* [Gezeigtes Material]
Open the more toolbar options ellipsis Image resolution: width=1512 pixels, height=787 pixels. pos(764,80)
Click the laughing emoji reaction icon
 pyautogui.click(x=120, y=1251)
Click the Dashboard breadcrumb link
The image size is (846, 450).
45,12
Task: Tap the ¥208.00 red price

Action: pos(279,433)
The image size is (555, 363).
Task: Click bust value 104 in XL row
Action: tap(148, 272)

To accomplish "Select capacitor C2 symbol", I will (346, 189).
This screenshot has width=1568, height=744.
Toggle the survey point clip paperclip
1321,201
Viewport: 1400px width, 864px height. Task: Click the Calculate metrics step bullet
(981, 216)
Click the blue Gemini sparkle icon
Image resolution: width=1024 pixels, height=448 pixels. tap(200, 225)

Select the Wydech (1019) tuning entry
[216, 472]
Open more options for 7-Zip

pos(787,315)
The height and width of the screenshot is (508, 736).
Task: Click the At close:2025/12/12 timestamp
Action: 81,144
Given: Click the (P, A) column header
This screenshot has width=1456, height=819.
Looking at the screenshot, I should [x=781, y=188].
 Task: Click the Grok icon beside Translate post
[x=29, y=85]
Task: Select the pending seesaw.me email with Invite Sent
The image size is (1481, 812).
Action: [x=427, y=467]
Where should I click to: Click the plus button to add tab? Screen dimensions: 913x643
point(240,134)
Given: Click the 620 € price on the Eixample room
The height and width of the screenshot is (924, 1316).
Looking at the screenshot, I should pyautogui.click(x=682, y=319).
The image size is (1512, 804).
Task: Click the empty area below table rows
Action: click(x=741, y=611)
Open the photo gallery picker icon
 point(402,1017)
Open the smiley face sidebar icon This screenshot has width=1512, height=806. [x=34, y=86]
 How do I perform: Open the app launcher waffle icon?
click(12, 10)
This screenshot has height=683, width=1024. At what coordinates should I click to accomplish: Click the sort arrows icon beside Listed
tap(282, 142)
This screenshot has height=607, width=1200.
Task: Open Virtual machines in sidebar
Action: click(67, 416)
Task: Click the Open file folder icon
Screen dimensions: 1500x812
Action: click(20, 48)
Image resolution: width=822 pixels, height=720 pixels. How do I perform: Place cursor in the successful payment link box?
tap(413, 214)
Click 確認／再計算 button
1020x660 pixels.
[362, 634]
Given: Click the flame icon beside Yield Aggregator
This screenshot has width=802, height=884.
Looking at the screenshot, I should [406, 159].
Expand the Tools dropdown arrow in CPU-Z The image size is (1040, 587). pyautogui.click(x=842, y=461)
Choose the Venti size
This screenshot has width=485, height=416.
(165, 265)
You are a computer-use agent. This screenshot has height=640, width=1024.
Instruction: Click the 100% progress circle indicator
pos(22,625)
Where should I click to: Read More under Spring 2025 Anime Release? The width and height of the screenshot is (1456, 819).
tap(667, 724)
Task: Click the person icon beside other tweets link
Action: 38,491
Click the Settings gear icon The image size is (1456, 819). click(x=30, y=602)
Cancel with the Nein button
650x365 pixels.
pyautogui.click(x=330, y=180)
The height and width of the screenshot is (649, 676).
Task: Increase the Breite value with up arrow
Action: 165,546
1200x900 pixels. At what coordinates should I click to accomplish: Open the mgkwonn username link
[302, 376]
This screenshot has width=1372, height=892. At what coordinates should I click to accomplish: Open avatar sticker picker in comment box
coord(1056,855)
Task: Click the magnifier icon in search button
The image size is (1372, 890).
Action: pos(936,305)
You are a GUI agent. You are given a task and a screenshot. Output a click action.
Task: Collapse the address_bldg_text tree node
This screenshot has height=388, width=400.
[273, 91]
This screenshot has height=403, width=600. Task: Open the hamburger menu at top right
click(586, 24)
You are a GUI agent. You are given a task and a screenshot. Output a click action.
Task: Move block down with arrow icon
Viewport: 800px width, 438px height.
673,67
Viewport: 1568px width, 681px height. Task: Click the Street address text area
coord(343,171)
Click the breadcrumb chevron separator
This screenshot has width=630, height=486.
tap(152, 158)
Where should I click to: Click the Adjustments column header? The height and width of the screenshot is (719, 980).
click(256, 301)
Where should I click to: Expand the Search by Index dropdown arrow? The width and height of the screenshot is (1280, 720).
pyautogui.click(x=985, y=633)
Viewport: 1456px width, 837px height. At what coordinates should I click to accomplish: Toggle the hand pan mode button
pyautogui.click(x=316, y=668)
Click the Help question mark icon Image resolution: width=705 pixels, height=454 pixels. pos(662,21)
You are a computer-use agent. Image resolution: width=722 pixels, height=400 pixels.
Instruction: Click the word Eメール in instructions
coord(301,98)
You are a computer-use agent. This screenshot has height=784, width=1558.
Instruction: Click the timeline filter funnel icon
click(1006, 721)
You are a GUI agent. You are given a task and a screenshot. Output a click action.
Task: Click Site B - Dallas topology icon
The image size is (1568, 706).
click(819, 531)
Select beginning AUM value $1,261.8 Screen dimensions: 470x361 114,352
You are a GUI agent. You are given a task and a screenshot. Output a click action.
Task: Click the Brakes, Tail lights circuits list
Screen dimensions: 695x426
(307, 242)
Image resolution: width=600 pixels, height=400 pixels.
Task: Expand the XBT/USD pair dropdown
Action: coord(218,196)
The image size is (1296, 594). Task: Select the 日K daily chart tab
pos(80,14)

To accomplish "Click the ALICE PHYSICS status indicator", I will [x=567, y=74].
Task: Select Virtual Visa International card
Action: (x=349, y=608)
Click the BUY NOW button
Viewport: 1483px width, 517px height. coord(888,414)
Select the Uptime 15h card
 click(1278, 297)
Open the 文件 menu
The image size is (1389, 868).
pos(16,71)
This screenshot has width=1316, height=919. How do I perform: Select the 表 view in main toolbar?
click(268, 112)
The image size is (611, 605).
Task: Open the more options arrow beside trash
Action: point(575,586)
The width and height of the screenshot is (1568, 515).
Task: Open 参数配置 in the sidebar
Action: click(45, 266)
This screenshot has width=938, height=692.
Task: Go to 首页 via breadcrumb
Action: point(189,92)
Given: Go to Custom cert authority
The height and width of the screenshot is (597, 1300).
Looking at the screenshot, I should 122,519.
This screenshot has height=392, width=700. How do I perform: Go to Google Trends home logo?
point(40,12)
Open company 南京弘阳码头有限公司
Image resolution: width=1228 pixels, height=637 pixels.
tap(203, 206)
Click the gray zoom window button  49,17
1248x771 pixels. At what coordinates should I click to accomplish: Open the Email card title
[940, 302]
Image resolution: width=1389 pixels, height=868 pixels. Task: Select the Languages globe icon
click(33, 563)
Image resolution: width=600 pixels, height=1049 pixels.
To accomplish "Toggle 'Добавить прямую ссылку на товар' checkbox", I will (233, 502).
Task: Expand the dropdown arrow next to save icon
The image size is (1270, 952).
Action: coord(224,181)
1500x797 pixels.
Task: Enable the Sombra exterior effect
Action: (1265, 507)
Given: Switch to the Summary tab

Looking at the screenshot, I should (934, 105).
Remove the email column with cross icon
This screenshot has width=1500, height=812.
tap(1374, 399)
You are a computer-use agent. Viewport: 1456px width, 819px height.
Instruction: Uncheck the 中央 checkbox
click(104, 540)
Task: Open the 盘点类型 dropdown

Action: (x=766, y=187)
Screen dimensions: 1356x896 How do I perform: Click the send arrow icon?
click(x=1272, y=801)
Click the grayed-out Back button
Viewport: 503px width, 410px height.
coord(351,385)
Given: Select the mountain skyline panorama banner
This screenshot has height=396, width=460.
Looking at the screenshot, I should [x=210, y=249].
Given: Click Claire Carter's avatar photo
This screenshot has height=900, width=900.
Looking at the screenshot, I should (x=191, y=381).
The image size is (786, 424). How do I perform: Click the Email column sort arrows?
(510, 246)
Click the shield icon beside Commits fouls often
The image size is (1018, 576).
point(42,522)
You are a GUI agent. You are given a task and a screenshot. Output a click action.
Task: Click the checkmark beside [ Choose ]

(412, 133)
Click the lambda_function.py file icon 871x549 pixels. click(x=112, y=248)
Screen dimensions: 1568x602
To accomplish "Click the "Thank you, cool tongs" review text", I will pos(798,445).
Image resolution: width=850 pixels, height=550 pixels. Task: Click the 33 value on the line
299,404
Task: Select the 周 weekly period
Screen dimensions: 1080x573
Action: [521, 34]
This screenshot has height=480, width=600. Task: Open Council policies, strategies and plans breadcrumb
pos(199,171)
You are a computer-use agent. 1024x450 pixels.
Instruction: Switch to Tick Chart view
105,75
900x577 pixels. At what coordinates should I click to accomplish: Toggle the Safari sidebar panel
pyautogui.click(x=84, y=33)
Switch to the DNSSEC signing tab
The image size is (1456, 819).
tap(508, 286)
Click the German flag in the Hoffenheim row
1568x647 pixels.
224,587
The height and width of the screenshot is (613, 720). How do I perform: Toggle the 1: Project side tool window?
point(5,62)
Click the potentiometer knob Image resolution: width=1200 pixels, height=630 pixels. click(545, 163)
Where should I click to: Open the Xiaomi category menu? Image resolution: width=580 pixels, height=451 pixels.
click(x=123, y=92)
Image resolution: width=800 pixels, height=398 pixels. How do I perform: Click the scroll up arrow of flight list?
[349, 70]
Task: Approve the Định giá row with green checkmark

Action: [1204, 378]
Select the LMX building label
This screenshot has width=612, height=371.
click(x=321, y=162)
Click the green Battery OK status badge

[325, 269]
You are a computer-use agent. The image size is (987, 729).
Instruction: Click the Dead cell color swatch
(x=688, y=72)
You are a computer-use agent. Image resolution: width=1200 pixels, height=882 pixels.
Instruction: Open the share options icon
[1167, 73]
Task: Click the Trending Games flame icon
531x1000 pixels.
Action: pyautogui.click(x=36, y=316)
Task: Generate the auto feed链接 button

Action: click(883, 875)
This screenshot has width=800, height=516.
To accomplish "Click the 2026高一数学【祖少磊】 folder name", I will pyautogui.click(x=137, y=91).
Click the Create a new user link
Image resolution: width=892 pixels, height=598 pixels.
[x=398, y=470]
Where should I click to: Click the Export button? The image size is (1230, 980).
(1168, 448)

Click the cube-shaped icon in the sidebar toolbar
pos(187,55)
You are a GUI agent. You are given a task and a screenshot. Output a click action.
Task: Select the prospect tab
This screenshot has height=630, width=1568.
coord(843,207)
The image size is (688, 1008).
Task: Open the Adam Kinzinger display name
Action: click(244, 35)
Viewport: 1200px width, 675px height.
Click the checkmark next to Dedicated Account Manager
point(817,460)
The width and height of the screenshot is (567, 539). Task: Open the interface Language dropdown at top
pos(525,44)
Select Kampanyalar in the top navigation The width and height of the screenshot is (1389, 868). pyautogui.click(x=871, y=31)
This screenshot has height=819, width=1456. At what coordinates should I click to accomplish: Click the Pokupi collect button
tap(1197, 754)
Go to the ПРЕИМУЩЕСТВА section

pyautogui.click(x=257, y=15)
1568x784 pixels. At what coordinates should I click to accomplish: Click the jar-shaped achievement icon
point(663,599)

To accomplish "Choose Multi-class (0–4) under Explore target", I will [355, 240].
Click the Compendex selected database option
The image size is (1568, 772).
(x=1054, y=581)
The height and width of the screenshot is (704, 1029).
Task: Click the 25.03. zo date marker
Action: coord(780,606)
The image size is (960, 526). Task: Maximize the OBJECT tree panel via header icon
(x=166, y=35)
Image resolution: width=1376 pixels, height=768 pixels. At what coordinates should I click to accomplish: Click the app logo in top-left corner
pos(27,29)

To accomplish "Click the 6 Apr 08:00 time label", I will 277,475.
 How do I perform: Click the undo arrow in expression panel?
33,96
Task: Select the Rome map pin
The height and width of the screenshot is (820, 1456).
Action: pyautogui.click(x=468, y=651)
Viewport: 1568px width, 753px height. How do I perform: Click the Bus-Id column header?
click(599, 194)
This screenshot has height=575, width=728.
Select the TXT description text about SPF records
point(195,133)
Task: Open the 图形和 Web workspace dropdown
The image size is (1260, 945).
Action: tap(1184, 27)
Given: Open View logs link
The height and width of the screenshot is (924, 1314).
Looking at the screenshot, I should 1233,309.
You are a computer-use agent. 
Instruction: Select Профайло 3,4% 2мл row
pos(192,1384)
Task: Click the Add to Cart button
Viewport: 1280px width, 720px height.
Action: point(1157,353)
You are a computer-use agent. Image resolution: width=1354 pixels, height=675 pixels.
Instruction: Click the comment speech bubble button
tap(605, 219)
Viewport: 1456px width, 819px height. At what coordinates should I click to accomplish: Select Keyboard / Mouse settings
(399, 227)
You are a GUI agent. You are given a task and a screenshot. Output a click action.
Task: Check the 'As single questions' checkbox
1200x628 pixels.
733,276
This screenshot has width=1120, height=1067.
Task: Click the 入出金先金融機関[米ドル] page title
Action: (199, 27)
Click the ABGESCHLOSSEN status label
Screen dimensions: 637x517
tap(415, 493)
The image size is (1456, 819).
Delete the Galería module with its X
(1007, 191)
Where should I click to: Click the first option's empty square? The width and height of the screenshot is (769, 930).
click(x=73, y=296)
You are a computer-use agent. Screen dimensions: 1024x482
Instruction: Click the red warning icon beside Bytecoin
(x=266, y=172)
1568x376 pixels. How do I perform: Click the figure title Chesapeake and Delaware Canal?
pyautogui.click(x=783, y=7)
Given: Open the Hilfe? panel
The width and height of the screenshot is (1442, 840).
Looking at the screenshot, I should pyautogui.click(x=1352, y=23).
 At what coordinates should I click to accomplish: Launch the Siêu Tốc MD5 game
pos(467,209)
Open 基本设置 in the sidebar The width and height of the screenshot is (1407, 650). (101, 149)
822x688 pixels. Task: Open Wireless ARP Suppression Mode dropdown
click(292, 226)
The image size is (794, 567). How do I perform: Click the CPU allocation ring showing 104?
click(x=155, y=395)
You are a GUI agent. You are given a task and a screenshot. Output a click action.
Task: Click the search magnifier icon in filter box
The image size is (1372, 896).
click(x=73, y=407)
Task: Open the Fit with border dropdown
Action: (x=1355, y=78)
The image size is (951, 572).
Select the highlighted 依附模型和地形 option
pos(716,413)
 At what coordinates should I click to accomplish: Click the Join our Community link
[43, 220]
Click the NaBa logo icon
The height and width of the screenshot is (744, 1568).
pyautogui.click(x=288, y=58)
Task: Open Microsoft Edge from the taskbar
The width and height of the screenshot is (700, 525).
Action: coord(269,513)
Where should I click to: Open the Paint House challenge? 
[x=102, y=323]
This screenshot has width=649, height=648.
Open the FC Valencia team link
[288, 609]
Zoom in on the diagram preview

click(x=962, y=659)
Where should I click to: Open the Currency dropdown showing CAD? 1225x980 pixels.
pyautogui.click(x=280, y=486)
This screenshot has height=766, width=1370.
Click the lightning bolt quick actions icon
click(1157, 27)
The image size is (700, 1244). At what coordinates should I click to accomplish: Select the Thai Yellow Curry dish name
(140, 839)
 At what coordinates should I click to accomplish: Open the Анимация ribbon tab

* [Gestellte Aufgabe]
Kannst du die Zeilen von der Zeile mit „You are a computer-use agent. Screen“ bis einschließlich der letzten Zeile des Materials wortgetreu wiedergeben, die Zeile mit „You are a computer-use agent. Screen“ eingeschlossen?

* [Die Lösung]
You are a computer-use agent. Screen dimensions: 1024x482
Instruction: Click the red warning icon beside Bytecoin
(x=266, y=172)
1568x376 pixels. How do I perform: Click the figure title Chesapeake and Delaware Canal?
pyautogui.click(x=783, y=7)
Given: Open the Hilfe? panel
The width and height of the screenshot is (1442, 840).
Looking at the screenshot, I should pyautogui.click(x=1352, y=23).
 At what coordinates should I click to accomplish: Launch the Siêu Tốc MD5 game
pos(467,209)
Open 基本设置 in the sidebar The width and height of the screenshot is (1407, 650). (101, 149)
822x688 pixels. Task: Open Wireless ARP Suppression Mode dropdown
click(292, 226)
The image size is (794, 567). How do I perform: Click the CPU allocation ring showing 104?
click(x=155, y=395)
You are a GUI agent. You are given a task and a screenshot. Output a click action.
Task: Click the search magnifier icon in filter box
The image size is (1372, 896).
click(x=73, y=407)
Task: Open the Fit with border dropdown
Action: (x=1355, y=78)
The image size is (951, 572).
Select the highlighted 依附模型和地形 option
pos(716,413)
 At what coordinates should I click to accomplish: Click the Join our Community link
[43, 220]
Click the NaBa logo icon
The height and width of the screenshot is (744, 1568).
pyautogui.click(x=288, y=58)
Task: Open Microsoft Edge from the taskbar
The width and height of the screenshot is (700, 525).
Action: coord(269,513)
Where should I click to: Open the Paint House challenge? 
[x=102, y=323]
This screenshot has width=649, height=648.
Open the FC Valencia team link
[288, 609]
Zoom in on the diagram preview

click(x=962, y=659)
Where should I click to: Open the Currency dropdown showing CAD? 1225x980 pixels.
pyautogui.click(x=280, y=486)
This screenshot has height=766, width=1370.
Click the lightning bolt quick actions icon
click(1157, 27)
The image size is (700, 1244). At what coordinates should I click to accomplish: Select the Thai Yellow Curry dish name
(140, 839)
 At what coordinates should I click to accomplish: Open the Анимация ribbon tab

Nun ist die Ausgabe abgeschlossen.